Many have pointed out an important potential flaw in this particular research. While engineers and researchers are good at using artificial intelligence and machine-learning algorithms to uncover patterns in all types of data, they aren’t always able to understand the causes of those patterns. While this research may show that facial features can be used to predict sexual orientation, studies like this are notoriously hard to replicate because there could be some other feature of the data that is actually causing the pattern. For example, in this case, the researchers point out that they noticed that individuals identifying as homosexual tended to upload higher resolution photos than those who were heterosexual — meaning the pattern may have had nothing to do with faces at all.

This illustrates potentially larger problems with using artificial intelligence systems to understand personal information: bias and lack of validation.

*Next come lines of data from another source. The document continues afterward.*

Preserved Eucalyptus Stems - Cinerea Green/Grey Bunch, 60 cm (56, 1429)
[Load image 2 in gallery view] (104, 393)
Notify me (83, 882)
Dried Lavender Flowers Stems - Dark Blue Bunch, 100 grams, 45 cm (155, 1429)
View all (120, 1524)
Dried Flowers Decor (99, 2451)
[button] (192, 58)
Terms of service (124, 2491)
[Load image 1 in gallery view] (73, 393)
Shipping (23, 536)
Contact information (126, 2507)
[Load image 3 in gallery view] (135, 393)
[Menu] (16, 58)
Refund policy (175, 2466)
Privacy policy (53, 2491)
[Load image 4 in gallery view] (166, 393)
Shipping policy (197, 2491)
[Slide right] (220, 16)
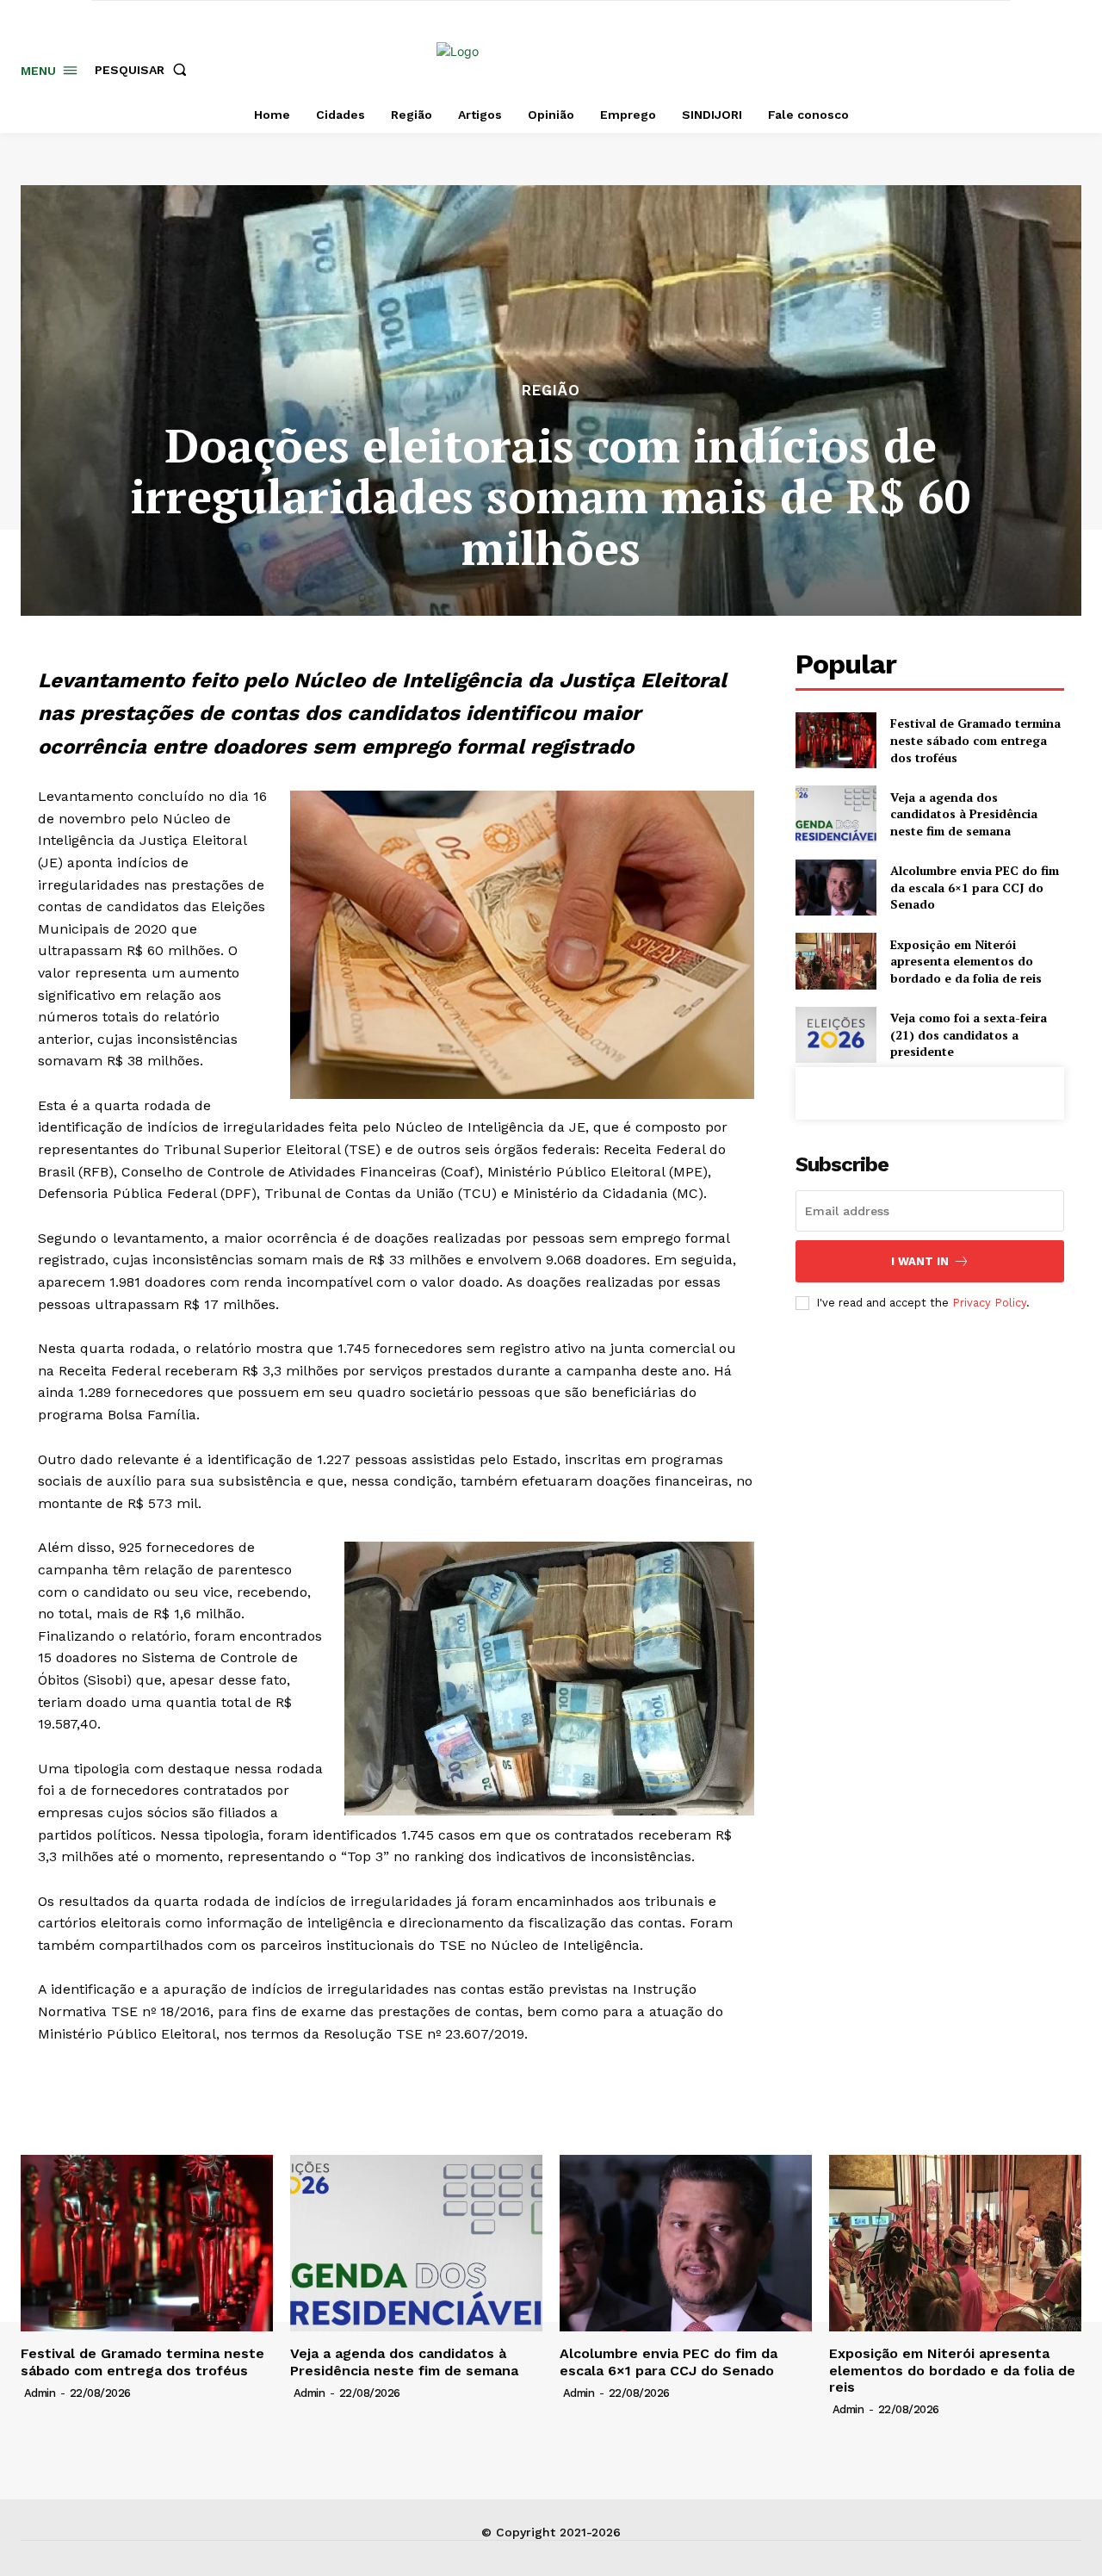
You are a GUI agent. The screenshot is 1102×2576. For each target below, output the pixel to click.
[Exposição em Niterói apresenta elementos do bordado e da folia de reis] (836, 961)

At a recent conference, Google’s head of AI, John Giannandrea, made the case that bias in training data is the greatest safety threat for artificial intelligence. For example, a machine-learning tool designed to predict the likelihood of a prisoner re-offending called COMPAS was found to be biased against minorities. Giannandrea mentioned that machine-learning algorithms are making “millions of decisions every minute.” It’s easy to imagine scenarios where humans are discriminated against because of biased training data or by simply being an outlier in an overall trend.

Even if artificial intelligence algorithms were able to collect our data in a fair, unbiased way, there are still concerns with for-profit companies using that data to exploit us.

How? Enter behavioral economics. In 2002, Daniel Kahneman won the Nobel Prize in Economics for his work on prospect theory, which shows scientifically that for most people, losses really do hurt more than gains. This, along with much other evidence, revolutionized economic theory by showing that people do not always make completely rational, self-interested decisions. Just a few weeks ago, one of Kahneman’s disciples Richard Thaler also won the Nobel Prize in Economics for further work in this area.

From behavioral economics, we know that people make many irrational  “mistakes” due to cognitive biases — and companies have learned how to take advantage of them.

One classic cognitive bias, which has been used by salespeople for much longer than it has had a name is anchoring, or people’s tendency to give more weight to the first information that they learn. This bias can be exploited in many ways, such as at a discount sale where a price is crossed out and a sales price is given. Another example of anchoring is the political tactic of asking for much more than you actually want, so that when a compromise happens, it is more likely to be in your favor. These tactics often work well, and the list of cognitive biases that companies can exploit is quite large.

Beyond concerns about biased data and companies exploiting flaws in human nature to manipulate customers, there is additional concern about companies having access to all of this data about us in the first place. Allowing companies and the individuals that work there this kind of access to our personal information is giving them an extraordinary amount of power.

What happens when the next breach is at Google or Facebook? Hackers may learn far more about us than just our social security numbers.

For students in the collider, the project is challenging on many levels. Besides working on the technical challenge of building software that can inject noise in a way that actually protects privacy, many would also like to preserve the effectiveness of the services that they use.

“Say we inject noise into Google searches — even Google searches are used to locate you — If we inject noise like that, then Google will get worse,” said computer science and mathematics student Anna Leskova who is working on tools to spoof geolocation, “It won’t be the optimal search engine that it is now. So, it is an interesting problem.”

Students will present their projects at the Sutardja Center for Entrepreneurship & Technology at 4:30 on 11/27.